Required work:
Please rewrite everything from the line containing "The width and height of the screenshot is (1115, 627)." down to the line containing "In order to click on 'Request" in the records below, replacing "purple" with "violet" and leaving all else unchanged.

Raw records:
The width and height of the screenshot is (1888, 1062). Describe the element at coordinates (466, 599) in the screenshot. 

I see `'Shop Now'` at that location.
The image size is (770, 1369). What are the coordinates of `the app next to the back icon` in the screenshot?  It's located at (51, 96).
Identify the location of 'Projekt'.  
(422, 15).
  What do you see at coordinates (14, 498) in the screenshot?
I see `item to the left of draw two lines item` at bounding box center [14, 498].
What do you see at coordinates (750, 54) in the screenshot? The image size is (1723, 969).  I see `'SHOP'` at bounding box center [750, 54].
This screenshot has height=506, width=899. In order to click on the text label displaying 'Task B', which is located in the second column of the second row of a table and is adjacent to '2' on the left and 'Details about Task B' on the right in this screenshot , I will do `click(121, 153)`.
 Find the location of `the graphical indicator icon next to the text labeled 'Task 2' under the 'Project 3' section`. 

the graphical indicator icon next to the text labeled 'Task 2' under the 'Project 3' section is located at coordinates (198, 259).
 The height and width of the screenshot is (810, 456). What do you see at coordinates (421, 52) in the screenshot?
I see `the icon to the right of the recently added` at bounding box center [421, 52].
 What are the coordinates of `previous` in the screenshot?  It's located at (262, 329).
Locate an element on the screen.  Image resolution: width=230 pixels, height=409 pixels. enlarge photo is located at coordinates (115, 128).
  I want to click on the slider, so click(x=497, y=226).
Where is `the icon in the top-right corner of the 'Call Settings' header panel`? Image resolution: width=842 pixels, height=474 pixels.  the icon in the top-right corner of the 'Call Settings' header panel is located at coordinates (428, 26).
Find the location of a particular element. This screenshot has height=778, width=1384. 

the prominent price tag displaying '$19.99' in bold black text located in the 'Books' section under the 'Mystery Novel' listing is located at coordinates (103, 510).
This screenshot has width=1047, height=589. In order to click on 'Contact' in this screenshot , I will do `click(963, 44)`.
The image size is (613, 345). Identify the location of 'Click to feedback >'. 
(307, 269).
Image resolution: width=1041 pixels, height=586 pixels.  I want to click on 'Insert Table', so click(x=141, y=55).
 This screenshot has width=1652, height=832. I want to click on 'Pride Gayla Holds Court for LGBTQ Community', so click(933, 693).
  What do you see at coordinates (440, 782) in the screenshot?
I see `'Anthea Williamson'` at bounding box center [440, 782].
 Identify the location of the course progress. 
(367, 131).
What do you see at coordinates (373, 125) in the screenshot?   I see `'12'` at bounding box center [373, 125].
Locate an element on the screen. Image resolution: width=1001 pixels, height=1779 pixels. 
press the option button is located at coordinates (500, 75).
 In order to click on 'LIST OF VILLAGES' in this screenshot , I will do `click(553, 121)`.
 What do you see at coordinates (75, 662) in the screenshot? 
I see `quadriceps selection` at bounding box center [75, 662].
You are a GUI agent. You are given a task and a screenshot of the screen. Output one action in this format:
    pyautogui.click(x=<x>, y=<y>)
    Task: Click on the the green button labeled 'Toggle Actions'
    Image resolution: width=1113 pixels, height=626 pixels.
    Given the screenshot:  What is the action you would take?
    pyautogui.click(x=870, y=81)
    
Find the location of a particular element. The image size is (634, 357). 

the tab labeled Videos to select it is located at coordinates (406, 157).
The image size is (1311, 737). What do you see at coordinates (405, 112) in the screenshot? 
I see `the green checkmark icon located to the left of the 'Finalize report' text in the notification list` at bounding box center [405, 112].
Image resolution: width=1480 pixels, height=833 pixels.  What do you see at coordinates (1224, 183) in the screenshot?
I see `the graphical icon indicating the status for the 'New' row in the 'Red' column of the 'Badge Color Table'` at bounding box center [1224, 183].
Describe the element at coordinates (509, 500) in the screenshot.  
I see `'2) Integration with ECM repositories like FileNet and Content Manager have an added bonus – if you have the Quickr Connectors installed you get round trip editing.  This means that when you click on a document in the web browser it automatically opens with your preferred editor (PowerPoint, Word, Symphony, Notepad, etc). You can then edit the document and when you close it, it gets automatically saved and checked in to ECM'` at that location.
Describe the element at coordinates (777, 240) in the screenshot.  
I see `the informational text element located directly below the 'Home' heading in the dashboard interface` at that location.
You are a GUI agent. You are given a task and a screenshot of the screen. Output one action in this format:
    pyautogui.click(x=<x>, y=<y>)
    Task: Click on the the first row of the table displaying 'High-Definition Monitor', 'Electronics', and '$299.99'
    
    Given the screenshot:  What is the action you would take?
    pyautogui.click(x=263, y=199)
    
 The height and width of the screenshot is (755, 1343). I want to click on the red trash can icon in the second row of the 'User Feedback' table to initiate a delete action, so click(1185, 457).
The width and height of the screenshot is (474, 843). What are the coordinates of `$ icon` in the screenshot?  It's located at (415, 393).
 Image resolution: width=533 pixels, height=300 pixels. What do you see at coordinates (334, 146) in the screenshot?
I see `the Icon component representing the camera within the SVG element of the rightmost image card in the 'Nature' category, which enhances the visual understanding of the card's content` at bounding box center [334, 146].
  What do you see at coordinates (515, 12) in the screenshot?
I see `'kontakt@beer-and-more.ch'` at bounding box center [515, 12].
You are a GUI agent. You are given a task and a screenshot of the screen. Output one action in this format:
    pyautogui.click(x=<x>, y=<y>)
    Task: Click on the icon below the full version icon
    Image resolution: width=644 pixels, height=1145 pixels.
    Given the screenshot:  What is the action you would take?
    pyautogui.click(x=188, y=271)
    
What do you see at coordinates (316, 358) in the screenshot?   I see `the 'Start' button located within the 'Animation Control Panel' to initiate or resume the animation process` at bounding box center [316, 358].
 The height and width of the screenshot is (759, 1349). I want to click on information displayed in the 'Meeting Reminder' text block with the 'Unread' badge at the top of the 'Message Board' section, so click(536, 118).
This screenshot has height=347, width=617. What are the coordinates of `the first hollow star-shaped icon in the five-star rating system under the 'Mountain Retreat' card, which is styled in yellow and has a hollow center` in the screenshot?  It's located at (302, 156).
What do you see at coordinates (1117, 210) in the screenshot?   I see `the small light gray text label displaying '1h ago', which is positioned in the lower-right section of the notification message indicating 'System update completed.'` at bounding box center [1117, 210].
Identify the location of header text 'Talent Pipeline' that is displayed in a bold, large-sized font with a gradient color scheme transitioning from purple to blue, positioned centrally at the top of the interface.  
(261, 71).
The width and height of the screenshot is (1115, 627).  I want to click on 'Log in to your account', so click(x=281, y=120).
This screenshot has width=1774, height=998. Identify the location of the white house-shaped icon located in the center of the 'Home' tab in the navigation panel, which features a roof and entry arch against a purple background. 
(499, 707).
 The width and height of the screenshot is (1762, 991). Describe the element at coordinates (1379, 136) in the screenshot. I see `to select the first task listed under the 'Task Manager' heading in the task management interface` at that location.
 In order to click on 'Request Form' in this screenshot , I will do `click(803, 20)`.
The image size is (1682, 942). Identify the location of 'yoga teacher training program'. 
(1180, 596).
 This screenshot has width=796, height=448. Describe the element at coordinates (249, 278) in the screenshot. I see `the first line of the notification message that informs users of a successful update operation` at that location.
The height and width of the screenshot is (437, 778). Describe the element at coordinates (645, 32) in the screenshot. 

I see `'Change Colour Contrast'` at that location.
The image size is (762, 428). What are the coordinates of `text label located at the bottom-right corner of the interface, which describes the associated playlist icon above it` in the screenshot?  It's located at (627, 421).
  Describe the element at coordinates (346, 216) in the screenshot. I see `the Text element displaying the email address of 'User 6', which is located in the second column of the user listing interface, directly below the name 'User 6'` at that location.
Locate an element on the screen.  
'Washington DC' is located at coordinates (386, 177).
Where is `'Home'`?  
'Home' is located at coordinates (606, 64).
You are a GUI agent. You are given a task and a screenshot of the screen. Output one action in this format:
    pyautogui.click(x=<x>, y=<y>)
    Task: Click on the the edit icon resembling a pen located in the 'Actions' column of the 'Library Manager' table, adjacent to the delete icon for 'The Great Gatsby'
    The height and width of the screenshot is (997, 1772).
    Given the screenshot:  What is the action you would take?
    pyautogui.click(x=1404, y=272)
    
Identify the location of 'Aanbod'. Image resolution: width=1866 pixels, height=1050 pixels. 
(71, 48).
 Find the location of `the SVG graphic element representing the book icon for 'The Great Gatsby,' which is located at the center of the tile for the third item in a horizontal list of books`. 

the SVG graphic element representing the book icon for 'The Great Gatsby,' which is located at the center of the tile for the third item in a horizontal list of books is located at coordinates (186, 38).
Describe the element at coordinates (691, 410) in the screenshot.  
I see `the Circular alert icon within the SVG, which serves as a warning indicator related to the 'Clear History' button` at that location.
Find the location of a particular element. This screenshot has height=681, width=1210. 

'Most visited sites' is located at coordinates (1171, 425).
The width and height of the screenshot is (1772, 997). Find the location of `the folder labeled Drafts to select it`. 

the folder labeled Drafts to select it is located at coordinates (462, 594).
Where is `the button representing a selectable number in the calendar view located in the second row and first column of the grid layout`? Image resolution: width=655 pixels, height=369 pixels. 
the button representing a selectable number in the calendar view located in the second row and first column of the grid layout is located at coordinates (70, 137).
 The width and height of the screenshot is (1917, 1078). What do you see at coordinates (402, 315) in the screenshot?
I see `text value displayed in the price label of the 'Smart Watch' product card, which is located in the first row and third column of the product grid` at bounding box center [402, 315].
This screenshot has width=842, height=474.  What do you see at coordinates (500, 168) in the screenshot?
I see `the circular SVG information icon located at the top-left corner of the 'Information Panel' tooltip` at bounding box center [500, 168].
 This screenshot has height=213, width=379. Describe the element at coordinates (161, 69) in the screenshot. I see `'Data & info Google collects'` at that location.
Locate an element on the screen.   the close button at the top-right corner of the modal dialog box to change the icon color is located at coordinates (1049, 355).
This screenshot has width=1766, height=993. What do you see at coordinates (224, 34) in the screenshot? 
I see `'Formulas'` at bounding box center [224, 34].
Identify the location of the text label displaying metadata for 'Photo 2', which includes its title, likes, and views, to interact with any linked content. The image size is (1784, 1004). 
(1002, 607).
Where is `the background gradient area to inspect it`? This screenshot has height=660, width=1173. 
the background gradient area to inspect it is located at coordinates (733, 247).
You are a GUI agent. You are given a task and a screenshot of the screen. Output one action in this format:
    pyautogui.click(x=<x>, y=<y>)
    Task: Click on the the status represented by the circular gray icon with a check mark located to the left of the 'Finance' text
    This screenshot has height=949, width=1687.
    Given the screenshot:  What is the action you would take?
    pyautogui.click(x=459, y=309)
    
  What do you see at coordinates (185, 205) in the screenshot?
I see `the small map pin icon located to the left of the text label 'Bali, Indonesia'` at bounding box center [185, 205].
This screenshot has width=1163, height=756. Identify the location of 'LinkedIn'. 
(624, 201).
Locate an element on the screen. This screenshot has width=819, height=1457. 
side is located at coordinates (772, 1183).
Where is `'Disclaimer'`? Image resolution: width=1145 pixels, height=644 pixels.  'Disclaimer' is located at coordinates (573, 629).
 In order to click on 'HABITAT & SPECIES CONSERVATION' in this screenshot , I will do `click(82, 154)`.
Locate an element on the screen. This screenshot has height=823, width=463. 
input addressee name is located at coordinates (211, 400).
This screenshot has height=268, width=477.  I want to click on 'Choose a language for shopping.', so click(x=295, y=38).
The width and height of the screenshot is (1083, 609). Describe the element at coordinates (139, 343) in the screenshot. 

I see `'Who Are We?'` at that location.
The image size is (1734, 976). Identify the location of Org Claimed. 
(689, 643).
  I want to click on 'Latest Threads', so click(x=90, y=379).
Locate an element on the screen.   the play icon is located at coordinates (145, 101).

Solution below:
The width and height of the screenshot is (1115, 627).  I want to click on 'Log in to your account', so click(x=281, y=120).
This screenshot has width=1774, height=998. Identify the location of the white house-shaped icon located in the center of the 'Home' tab in the navigation panel, which features a roof and entry arch against a violet background. 
(499, 707).
 The width and height of the screenshot is (1762, 991). Describe the element at coordinates (1379, 136) in the screenshot. I see `to select the first task listed under the 'Task Manager' heading in the task management interface` at that location.
 In order to click on 'Request Form' in this screenshot , I will do `click(803, 20)`.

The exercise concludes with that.